■ **ASSIGNMENT**: Transcribe word for word the lines spanning the line with "Image resolution: width=1024 pixels, height=576" through the end of the records.

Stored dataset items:
# # #

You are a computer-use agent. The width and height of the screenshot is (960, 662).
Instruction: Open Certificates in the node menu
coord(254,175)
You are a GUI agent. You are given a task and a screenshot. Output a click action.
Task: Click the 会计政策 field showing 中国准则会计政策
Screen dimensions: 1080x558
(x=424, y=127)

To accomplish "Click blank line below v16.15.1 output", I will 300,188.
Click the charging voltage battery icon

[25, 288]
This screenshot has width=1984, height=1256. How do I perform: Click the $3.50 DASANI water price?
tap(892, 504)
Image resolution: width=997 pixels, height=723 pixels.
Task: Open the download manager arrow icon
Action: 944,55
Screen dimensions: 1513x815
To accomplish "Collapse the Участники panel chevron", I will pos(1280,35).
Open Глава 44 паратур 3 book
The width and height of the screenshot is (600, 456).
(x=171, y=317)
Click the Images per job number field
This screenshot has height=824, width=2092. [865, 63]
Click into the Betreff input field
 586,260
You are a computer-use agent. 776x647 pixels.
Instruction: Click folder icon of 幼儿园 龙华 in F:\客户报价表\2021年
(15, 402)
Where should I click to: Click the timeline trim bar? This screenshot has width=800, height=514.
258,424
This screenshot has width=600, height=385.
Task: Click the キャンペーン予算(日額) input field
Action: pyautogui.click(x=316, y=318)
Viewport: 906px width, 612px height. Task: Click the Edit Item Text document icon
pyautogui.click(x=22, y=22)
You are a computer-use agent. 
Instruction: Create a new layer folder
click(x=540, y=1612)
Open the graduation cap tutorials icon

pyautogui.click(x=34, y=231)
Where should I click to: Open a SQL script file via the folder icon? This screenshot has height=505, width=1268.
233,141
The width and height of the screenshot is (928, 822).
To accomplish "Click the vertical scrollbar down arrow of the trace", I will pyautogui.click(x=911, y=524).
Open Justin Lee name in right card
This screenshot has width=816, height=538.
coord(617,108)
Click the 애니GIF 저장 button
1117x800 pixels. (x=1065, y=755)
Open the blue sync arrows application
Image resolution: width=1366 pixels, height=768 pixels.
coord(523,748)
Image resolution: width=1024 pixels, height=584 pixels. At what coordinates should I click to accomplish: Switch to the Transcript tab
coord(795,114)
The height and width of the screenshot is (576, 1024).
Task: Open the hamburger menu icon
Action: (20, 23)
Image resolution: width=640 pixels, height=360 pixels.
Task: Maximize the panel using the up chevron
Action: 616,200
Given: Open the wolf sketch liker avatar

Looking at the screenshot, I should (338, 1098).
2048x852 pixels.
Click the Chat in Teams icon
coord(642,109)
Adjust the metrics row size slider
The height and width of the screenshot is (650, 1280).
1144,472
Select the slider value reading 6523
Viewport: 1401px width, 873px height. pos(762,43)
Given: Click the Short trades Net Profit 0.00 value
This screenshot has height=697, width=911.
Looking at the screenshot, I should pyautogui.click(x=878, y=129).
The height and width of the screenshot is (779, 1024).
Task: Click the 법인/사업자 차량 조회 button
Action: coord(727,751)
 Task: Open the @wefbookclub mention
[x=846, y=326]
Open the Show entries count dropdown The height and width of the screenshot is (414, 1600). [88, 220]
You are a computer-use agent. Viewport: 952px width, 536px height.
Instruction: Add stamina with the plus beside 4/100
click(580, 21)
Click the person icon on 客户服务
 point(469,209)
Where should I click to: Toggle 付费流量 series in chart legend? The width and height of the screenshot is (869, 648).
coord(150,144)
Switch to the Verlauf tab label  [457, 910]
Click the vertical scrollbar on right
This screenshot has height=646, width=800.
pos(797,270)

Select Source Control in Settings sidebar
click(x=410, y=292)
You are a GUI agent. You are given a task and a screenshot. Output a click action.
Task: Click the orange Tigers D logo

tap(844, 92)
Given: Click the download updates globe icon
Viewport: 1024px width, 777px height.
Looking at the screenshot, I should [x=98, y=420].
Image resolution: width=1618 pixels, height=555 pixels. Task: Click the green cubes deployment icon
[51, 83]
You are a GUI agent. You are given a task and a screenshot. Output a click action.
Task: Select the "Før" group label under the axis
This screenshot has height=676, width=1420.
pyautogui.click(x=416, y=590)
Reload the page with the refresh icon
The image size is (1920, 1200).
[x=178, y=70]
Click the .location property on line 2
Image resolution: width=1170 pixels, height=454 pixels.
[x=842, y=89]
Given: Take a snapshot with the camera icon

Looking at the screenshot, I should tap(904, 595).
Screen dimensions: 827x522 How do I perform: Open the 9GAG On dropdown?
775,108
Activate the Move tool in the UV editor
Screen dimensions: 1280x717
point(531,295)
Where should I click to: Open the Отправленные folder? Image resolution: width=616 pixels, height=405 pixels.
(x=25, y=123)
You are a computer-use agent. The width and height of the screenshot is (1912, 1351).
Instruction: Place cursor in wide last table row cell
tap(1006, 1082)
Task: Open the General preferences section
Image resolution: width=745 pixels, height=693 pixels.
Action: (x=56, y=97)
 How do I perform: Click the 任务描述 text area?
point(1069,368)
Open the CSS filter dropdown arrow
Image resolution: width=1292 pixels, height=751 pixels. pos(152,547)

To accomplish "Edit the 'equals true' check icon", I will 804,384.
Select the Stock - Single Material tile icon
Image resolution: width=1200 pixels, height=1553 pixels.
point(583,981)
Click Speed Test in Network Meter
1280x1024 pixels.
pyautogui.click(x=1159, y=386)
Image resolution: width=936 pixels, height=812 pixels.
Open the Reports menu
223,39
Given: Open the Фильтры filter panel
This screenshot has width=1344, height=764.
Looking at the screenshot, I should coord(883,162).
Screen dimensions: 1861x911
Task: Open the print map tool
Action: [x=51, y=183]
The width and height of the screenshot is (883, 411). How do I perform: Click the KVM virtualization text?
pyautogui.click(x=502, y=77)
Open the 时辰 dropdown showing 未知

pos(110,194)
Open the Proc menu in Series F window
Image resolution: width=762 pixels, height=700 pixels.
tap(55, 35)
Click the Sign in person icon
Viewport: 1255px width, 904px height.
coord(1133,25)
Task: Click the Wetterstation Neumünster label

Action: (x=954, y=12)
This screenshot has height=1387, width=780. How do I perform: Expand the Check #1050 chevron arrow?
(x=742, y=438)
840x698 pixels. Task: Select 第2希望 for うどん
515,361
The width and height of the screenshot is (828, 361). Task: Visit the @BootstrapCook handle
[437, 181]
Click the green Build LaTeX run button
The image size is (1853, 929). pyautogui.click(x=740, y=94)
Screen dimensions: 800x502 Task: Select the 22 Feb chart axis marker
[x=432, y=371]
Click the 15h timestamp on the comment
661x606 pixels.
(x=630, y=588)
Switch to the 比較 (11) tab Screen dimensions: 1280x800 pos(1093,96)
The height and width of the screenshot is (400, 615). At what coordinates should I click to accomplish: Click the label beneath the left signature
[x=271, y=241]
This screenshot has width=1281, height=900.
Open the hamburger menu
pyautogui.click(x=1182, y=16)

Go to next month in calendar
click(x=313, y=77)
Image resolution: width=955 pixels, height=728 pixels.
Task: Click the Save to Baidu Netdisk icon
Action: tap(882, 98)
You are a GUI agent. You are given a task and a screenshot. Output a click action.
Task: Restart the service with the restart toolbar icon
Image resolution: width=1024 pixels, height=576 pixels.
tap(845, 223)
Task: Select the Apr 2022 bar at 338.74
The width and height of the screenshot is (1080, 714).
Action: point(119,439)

# # #

■ **EXERCISE SOLUTION**:
Image resolution: width=1024 pixels, height=576 pixels.
tap(845, 223)
Task: Select the Apr 2022 bar at 338.74
The width and height of the screenshot is (1080, 714).
Action: point(119,439)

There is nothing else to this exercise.